§ **TASK DIRECTIONS**:
Could you reproduce, exactly as written, every line from the one containing "Infantil (110, 202)" through the last line of the records, and nothing else?

══ DATA EXCERPTS ══

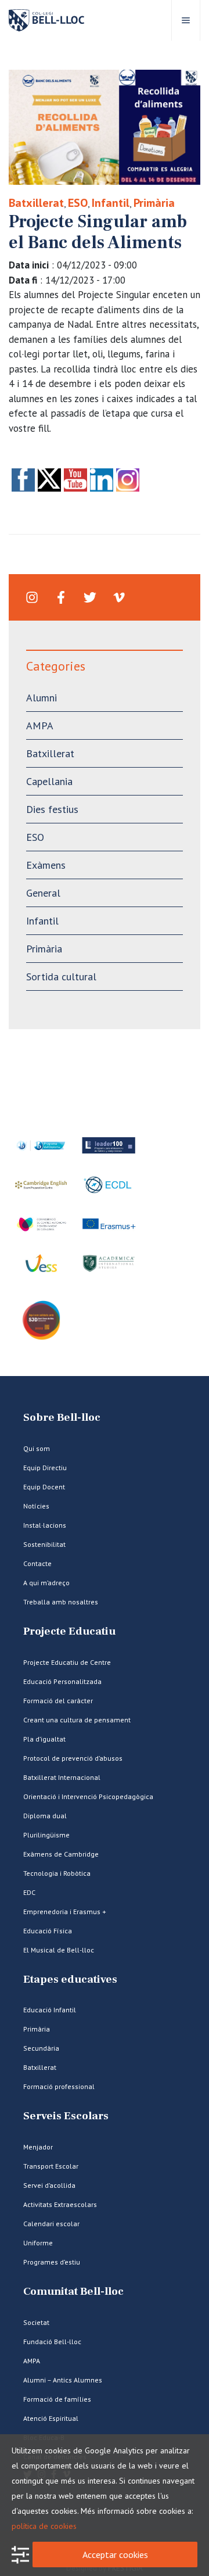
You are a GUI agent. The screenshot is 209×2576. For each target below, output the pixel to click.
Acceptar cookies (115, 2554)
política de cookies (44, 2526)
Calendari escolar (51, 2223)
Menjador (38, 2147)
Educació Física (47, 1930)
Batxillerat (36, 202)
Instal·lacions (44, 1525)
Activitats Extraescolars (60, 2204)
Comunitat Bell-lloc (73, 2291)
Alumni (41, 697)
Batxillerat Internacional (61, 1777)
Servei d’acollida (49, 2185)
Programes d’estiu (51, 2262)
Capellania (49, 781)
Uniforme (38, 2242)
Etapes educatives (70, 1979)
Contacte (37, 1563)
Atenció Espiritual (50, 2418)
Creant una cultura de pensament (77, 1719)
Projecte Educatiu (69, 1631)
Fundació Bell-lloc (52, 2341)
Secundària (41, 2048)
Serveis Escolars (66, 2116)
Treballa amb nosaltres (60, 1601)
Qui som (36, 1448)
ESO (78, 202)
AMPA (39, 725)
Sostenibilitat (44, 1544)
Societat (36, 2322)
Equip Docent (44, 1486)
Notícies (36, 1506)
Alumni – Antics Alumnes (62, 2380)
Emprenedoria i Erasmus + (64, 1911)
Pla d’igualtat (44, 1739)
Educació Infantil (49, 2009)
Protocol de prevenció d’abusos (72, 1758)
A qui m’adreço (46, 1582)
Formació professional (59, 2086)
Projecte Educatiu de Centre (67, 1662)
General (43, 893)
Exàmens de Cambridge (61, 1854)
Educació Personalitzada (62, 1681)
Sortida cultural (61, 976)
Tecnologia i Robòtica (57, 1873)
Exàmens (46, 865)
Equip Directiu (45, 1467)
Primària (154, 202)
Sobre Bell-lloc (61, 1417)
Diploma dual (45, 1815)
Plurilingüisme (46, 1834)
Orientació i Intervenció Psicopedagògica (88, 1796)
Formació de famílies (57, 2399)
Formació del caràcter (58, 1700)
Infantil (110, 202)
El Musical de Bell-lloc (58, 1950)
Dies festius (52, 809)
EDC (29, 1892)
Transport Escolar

═══

§ **ANSWER SPACE**:
Infantil (110, 202)
El Musical de Bell-lloc (58, 1950)
Dies festius (52, 809)
EDC (29, 1892)
Transport Escolar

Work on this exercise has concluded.